Today delegates get the chance to see Outside Edge production
Border Crossings
, which looks at the impact drugs and alcohol can
have on families and, unusually, the audience will get the chance to
suggest different outcomes and endings. ‘The play will last about
half an hour and then the audience has an opportunity to question
the characters, find out why they did certain things,’ he explains.
‘Then we start running the play again and try out ideas – how the
characters might have done things differently to avoid negative
outcomes, almost like a rehearsal for change. It’s well worth
coming to see.’
Although he finds the work highly rewarding, running the
company has been far from easy, he says. ‘It was very difficult to get
started – I had no experience of setting up a charity and we needed
charitable status to be eligible for the funding to do the kind of things
I wanted to do. From the start I wanted to develop a proper
professional theatre company – the vision was a place where people
who wanted to change their lives could find a way of using their
creative energy and supporting their recovery, as well as trying to
train them up as actors, technicians and directors and eventually
paying people proper union wages. But while it’s been difficult in
terms of commitment and learning, on the other hand it’s been quite
fantastic, the kind of support we’ve received.’
A decisive early moment was a residency in Wormwood Scrubs
prison, where the company worked with a group of ‘lifers’ over a
period of several weeks. ‘The governor at the time was very pro the
kind of work we were doing and we were given unprecedented
access,’ he explains. ‘We created a piece that was then performed
for the entire prison and the feedback was fantastic. Most of the guys
doing life – I’d say about 85 per cent – had been under the influence
of alcohol or cocaine when they’d murdered someone, so that was
quite an eye-opener. Certainly the lifers are seen as number one in
the prison hierarchy so people will sit and listen to them – they were
dramatising their stories and people were really listening.

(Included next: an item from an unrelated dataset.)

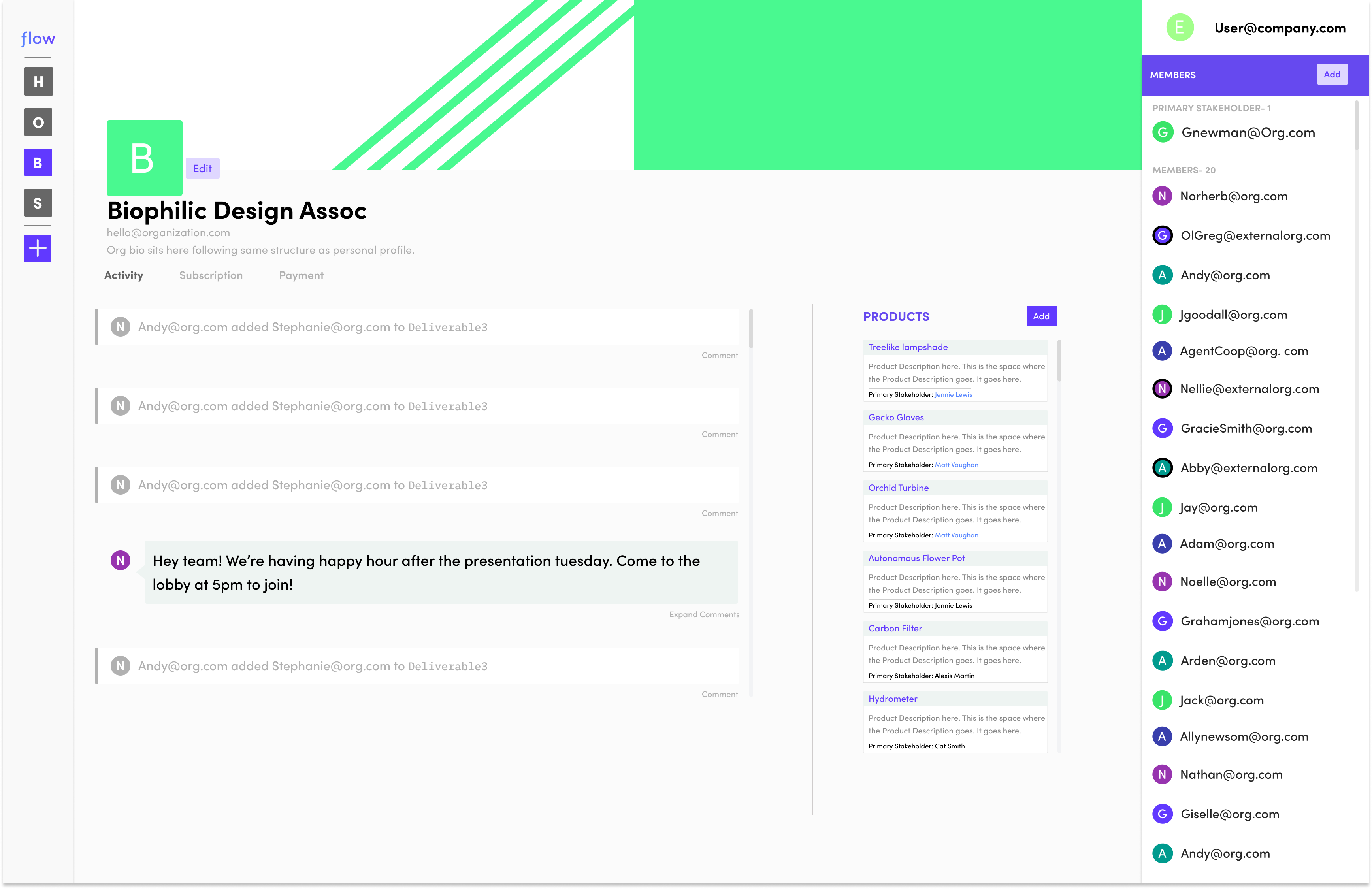The width and height of the screenshot is (1372, 889).
Task: Click Add button in Members header
Action: tap(1332, 74)
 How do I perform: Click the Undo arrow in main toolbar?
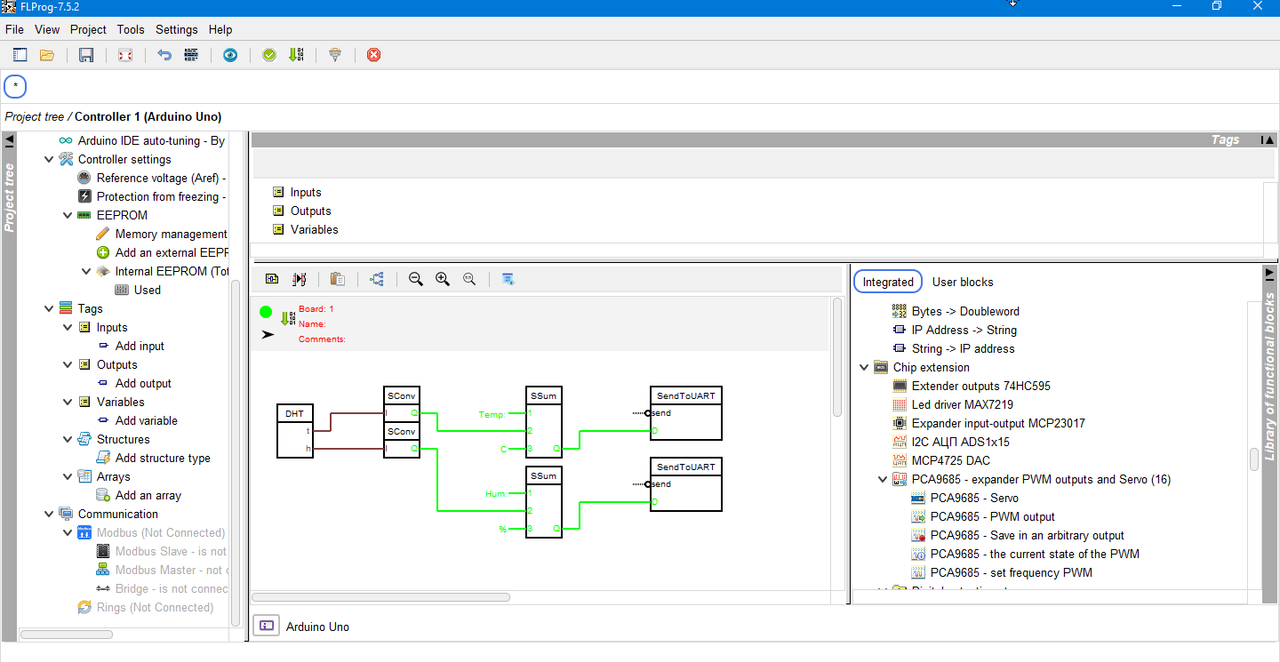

‘For me that was a big turning point in terms of using this kind of
work in that way,’ he continues. ‘I’d been a little bit sceptical about
its value before, but after that I could really see the importance, how
it could really have an impact and enable people to change.’
The company is also determined to produce work that’s
accessible to the general public, however, and regularly mounts
productions in theatres and art centres. ‘It’s about challenging
people’s perceptions and bringing the debates in the drug and
alcohol world out to the wider public, because it affects us all.’
The long-term aim is to build up the company into a major player,
and there’s been some high profile help along the way. ‘Jimmy Page
is the patron. He was invited to see a show and he came along,
which was amazing, and he’s been very supportive of the work ever
since. We’ve also got the actor Mark Rylance, who’s just won a
Laurence Olivier award, on board as special artistic advisor. If we
could increase the funding I’d like to get a full-time administrator and
a few more personnel to develop the company. That’s the greatest
difficulty I have, trying to develop it into it a more potent force. I see
us as a band of guerrillas in the drugs war, whereas I’d like us to be
an army.’
Border Crossings is performed at 12.45 today in room 1b.